## [SOURCE PASSAGE]
Strike threat over pay-out dispute
Date published: 03 February 2010
The Government is facing a series of national strikes by hundreds of thousands of civil servants in the run–up to the general election in a bitter row over cuts to compensation payments.
The Public and Commercial Services Union (PCS) said it will ballot its 270,000 members — including Rochdale members — with walkouts by customs and immigration officers, jobcentre and benefit workers, museum staff and tax officers threatened from early March.
The union’s leader Mark Serwotka launched an angry attack on Prime Minister Gordon Brown, accusing him of trying to look macho by slashing payouts to low-paid public sector workers.
The union will also launch legal action today, saying it had a good case to challenge what it believed was an illegal act by the Government in changing the civil service compensation scheme.

## [ENTRIES SHOWN]
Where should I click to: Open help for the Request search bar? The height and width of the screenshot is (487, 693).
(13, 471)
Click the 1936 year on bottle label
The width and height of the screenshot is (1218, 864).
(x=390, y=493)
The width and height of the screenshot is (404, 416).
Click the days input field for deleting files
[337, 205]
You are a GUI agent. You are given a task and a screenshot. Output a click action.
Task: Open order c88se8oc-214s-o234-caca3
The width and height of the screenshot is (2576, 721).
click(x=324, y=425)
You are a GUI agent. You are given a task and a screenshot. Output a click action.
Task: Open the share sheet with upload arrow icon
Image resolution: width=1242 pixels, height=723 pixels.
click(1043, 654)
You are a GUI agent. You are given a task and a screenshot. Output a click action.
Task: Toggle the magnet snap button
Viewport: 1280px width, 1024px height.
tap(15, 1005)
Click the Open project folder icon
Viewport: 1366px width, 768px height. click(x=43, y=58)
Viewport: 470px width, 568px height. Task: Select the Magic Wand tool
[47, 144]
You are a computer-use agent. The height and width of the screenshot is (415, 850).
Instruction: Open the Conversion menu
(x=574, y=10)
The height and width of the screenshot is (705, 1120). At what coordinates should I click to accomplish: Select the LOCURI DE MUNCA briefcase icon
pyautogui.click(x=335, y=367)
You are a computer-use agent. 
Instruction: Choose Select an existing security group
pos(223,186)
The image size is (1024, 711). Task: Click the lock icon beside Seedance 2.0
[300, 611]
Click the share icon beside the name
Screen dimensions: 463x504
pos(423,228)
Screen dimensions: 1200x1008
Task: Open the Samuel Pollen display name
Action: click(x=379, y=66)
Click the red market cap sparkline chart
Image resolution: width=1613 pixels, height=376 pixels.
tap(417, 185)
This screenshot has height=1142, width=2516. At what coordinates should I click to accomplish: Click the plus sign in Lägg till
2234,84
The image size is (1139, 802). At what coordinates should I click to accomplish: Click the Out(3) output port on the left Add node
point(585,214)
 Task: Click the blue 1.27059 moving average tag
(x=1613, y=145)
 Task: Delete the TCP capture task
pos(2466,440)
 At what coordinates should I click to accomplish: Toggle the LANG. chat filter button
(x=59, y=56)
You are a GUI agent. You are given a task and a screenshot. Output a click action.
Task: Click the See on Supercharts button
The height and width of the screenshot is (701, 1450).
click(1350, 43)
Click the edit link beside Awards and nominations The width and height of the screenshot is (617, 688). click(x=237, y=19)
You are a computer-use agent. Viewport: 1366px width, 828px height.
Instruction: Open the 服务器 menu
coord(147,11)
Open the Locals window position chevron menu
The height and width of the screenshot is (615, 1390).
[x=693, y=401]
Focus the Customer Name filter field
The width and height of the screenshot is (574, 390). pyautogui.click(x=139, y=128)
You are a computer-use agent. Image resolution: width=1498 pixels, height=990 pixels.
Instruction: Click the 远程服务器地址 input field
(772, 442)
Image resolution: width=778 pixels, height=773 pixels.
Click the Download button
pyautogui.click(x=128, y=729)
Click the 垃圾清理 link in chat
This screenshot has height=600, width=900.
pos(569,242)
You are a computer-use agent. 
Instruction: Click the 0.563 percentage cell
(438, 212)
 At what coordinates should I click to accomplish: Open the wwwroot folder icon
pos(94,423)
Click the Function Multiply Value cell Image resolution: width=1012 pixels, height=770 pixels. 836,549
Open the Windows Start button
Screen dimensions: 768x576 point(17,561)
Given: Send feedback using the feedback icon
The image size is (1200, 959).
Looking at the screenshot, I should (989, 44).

## [PROBLEM SET]
1. Answer from the strike threat article:
(a) How many members will the PCS ballot?
(b) Who leads the union?
(c) On what date was the piece published?
2. Please set down, word for word, the part of the strike threat article that opens with the words containing "Strike threat over" and closes with "service compensation scheme.".
3. Resume the strike threat article from its last sentence and keep writing it.
The items are separate material, unrelated to the strike threat article.

## [ANSWERS IN ORDER]
1.
(a) 270,000
(b) Mark Serwotka
(c) 03 February 2010

2.
Strike threat over pay-out dispute
Date published: 03 February 2010
The Government is facing a series of national strikes by hundreds of thousands of civil servants in the run–up to the general election in a bitter row over cuts to compensation payments.
The Public and Commercial Services Union (PCS) said it will ballot its 270,000 members — including Rochdale members — with walkouts by customs and immigration officers, jobcentre and benefit workers, museum staff and tax officers threatened from early March.
The union’s leader Mark Serwotka launched an angry attack on Prime Minister Gordon Brown, accusing him of trying to look macho by slashing payouts to low-paid public sector workers.
The union will also launch legal action today, saying it had a good case to challenge what it believed was an illegal act by the Government in changing the civil service compensation scheme.

3.
The Prime Minister last year personally announced the changes, which the union said would lead to voluntary and redundancy payments being cut by a third, leaving long–serving staff facing the loss of thousands of pounds.
A worker on a salary of £24,000 who has worked for the civil service for over 20 years would have redundancy pay cut by over £20,000, said the PCS.
Ballot papers will be issued tomorrow and voting will end on February 25, with the first action likely to be a two–day strike on 8-9 or 11-12 March if there is a yes vote.
Talks with Government officials have broken down and the union said it now had no option but to press ahead with plans for what threatens to be the most disruptive campaign of industrial action in the civil service for years.
Mr Serwotka said: “Workers are being robbed of their accrued rights so it is no wonder they feel so angry. The Government is ripping up contracts and is showing shameful double standards by being tough on the low paid but letting highly-paid bankers off the hook by allowing them to keep their contractual rights to huge bonuses.”
The PCS is planning a two–day national strike, followed by a rolling programme of action to target areas such as the justice system and ports and airports, to cause maximum disruption.
Union members will lobby every single MP’s surgery at the end of February followed by a national demonstration in Westminster and officials have not ruled out industrial action being held on polling day.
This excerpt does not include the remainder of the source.